A Cultural Journal


    Written by: Shehrbano Saiyid - Posted on: July 30, 2012 | Post your comment here Comments | 中国 (Chinese)

    Google Translation: اُردو | 中文


    Passu Expedition: Part II

    Once at the lake, all the supplies and luggage had to be carried down a steep slope to the boats at the edge of the water. It took 2 hours to get to Ghulkin where we were to take a jeep to Borith Lake, the starting point of the trek. Here was another hidden paradise with a lake and the first view of the Passu glacier.

    The next day we started our 2 day trek to base camp. We followed a solid and well-constructed water channel built by the local people access water from the glacier. We walked along the ridge with the Passu on our right till we came to a quiet pasture settlement and stopped for lunch before descending on to the glacier. The settlement was deserted although we had seen a group of women leading their herd back to their village along the water channel. On the way I met a twelve-year-old girl who was helping her mother and grandmother herd their livestock back home. The child approached me with a confident smile, greeted me in English and asked where I was from. Her mother and grandmother could not even speak Urdu. Everything about these women from their mannerisms, clothes and conversation spoke of the drastic changes that swept through parts of Gilgit-Baltistan over the last 3 decades.

    I met Wazir Aman on the second day of the trek. We were slowly trudging our way up a steep and relentless 700+m ascent to Patundas - a vast meadow that lay at the top of a wall of mountains. It had taken me a day to settle in with my pace and get the rhythm needed for the long haul. We had crossed the breadth of the glacier the previous day, climbed the moraine on the other side and camped along a few shepherd’s huts on the mountain. The ascent on our second day was the final push to Patundas meadows. But the climb to this long awaited landscape was steep, the path was hot and dusty and the late morning sun burned our skin a blazing red. Aman was struggling under the burden of his load. As he walked a few paces in front I noticed all the weight he carried was mounted and tied to a metal frame that was strapped with the entire load falling on his shoulders. Proper mountaineering backpacks are specifically designed to hold the weight around the waist and avoid any burden on the shoulders or back. I could see the strain on Aman’s face as he kept stopping to put down his load and take a breather. He was not used to such physical exertion but he needed the money and Rs 5000 for 4 days sounded like a lucrative option.

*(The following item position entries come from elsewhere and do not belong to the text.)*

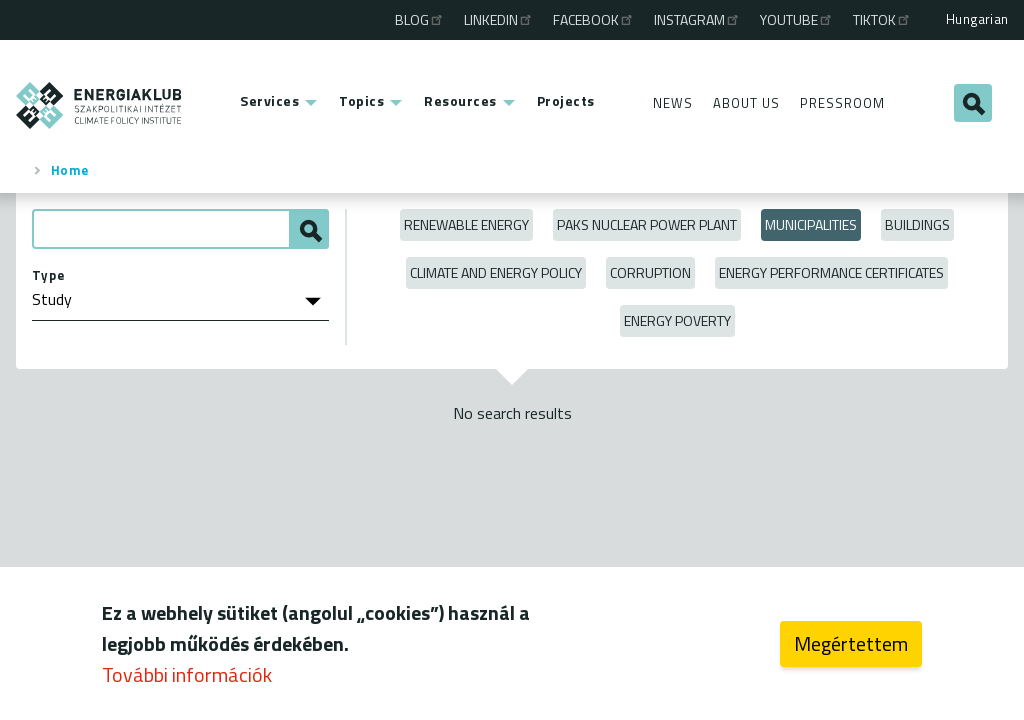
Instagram (697, 19)
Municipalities (811, 224)
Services (269, 100)
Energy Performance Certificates (831, 272)
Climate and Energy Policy (496, 272)
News (673, 103)
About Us (746, 103)
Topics (361, 100)
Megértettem (851, 648)
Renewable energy (466, 224)
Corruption (650, 272)
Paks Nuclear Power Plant (647, 224)
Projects (566, 100)
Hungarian (977, 19)
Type (48, 275)
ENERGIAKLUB (99, 105)
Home (70, 170)
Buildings (917, 224)
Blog (420, 19)
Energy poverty (677, 320)
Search (973, 103)
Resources (460, 100)
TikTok (882, 19)
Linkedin (499, 19)
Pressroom (842, 103)
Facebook (594, 19)
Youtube (797, 19)
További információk (187, 679)
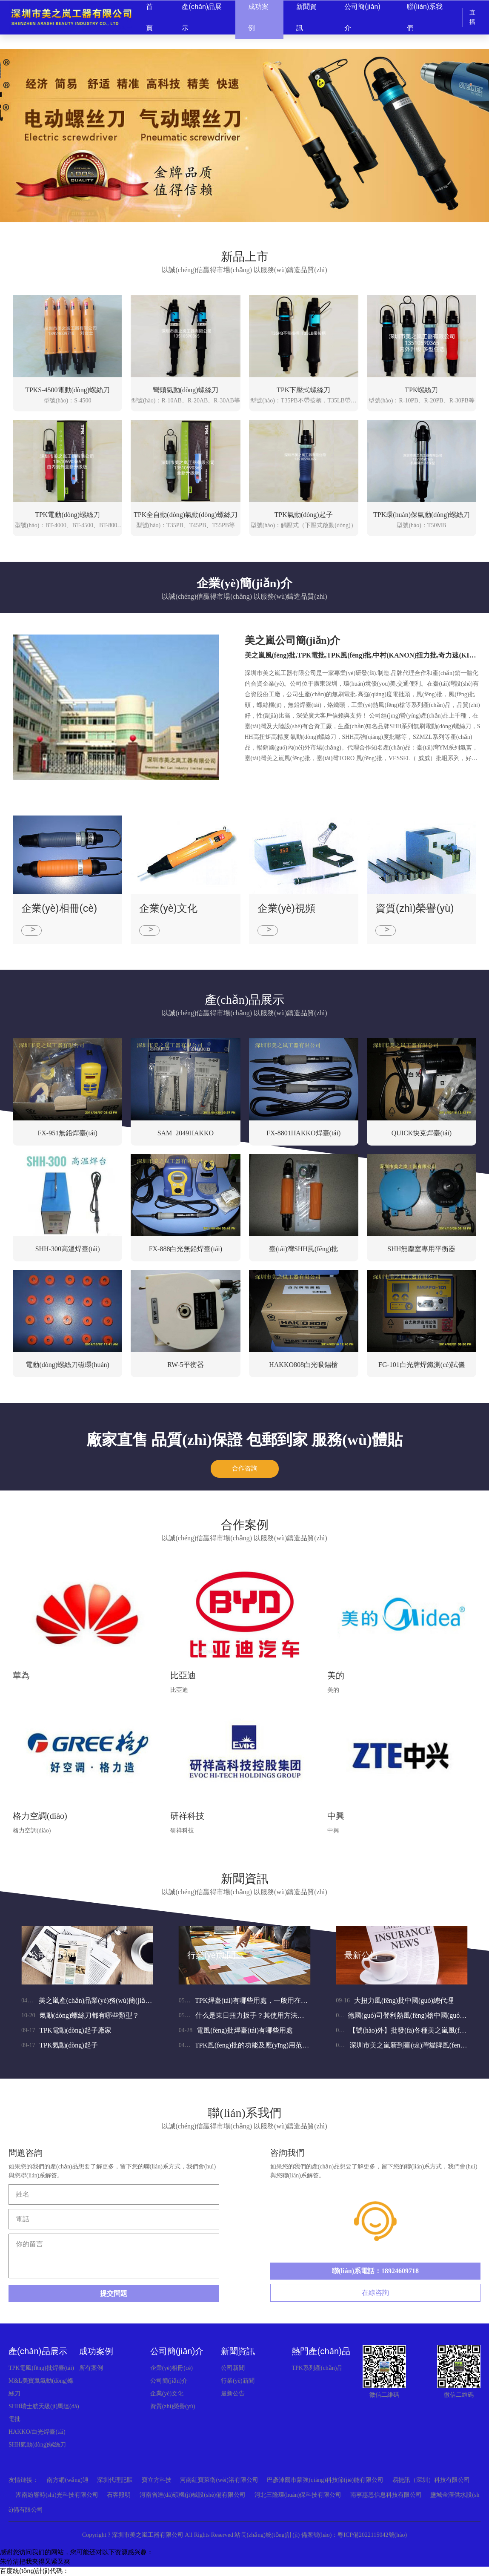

    Aman dropped out of NCA where he studied art till he felt he didn’t have enough talent and decided to move back to Gojal. He began researching the qualities of the seabuckthorn plant, a thorny and resilient shrub found in places where most plants cannot survive. Most of the seabuckthorn in the world is grown in China and has been used as a herbal medicine for centuries. Aman invested in the simple machinery required to extract juice from berries of the plant and set up Mountain Seabuckthorn Products, his personal business with an office in Rawalpindi as well.

    The porters were going to carry our supplies to base camp and return while the expedition team continued ahead. Aman left the same day and said we would meet at Ghulkin near the lake on our way back. After an hour’s walk over the rolling hills of the lush green plateau we finally came to our descent and looked down on the spotted colors of the campsite 200m below in a narrow ablation zone between the mountain and the moraine. The moraine separated the glacier from the row of mountains by a mass of mud and rock that had been pushed up by the movement of the glacier. Passu peaked at us from behind the clouds as the team stood together to study the route past a treacherous ice fall as the glacier rose up the mountain slope to hide behind a dark veil of clouds. The summit was not going to be easy.